§ Extrait du document:
****************
La consommation endémique de vodka par les hommes russes n’a pas pour seul effet la multiplication de vidéos humoristiques sur Youtube. Elle porte aussi une grande part de responsabilité dans la très forte mortalité précoce observée dans la Fédération de Russie, où 25 % des hommes meurent avant 55 ans, un chiffre que les auteurs d’un article paru dans « The Lancet » comparent aux 7 % observés au Royaume-Uni.
David Karidze du Centre russe de recherche sur le cancer, à Moscou, et ses collègues ont adressé à 151 000 hommes vivant à Barnaul, Byisk et Tomsk, un questionnaire sur leur consommation de vodka.
****************
§ Section données:
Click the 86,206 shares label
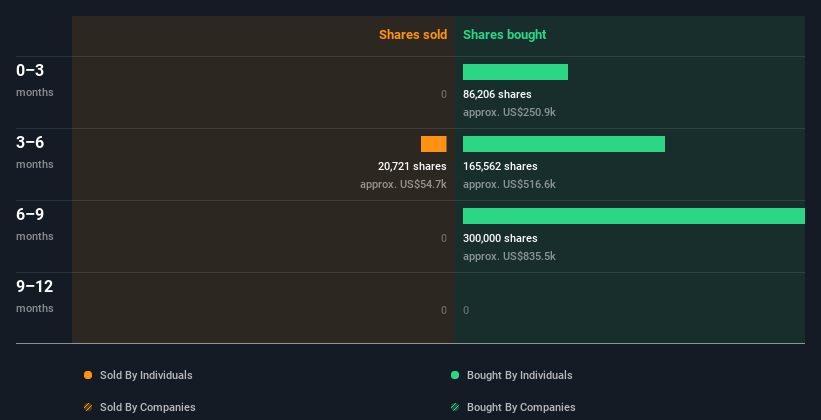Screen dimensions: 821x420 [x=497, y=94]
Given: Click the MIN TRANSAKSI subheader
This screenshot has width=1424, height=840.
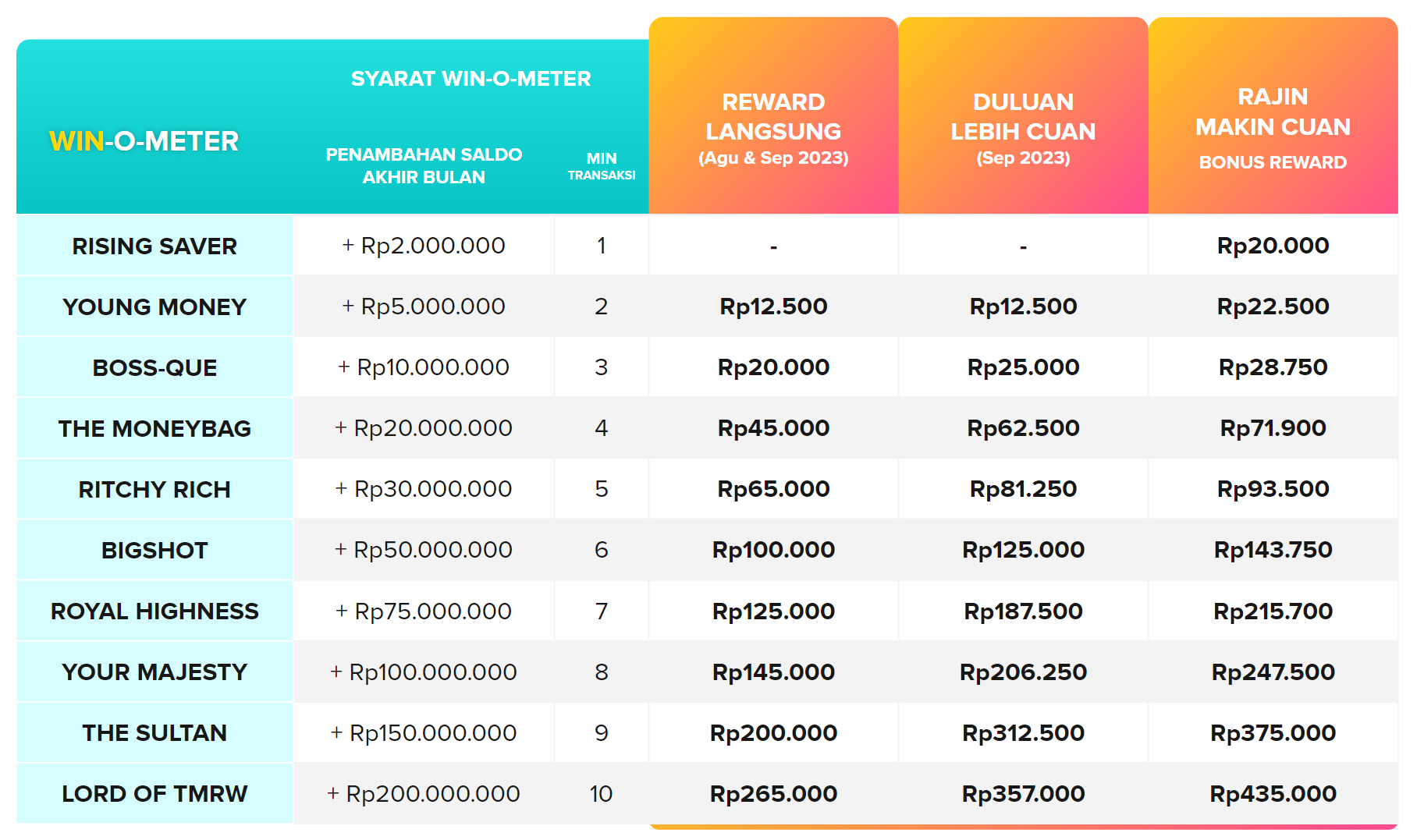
****************
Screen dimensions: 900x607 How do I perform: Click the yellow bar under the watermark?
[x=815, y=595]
****************
§ Consignes:
- a) Dans l'extrait du document sur la vodka, relevez toutes les villes où vivent les hommes qui ont reçu le questionnaire.
- b) Selon l'extrait du document sur la vodka, quelle proportion des hommes meurent avant 55 ans dans la Fédération de Russie ?

§ Réponses:
- a) Barnaul, Byisk, Tomsk

- b) 25 %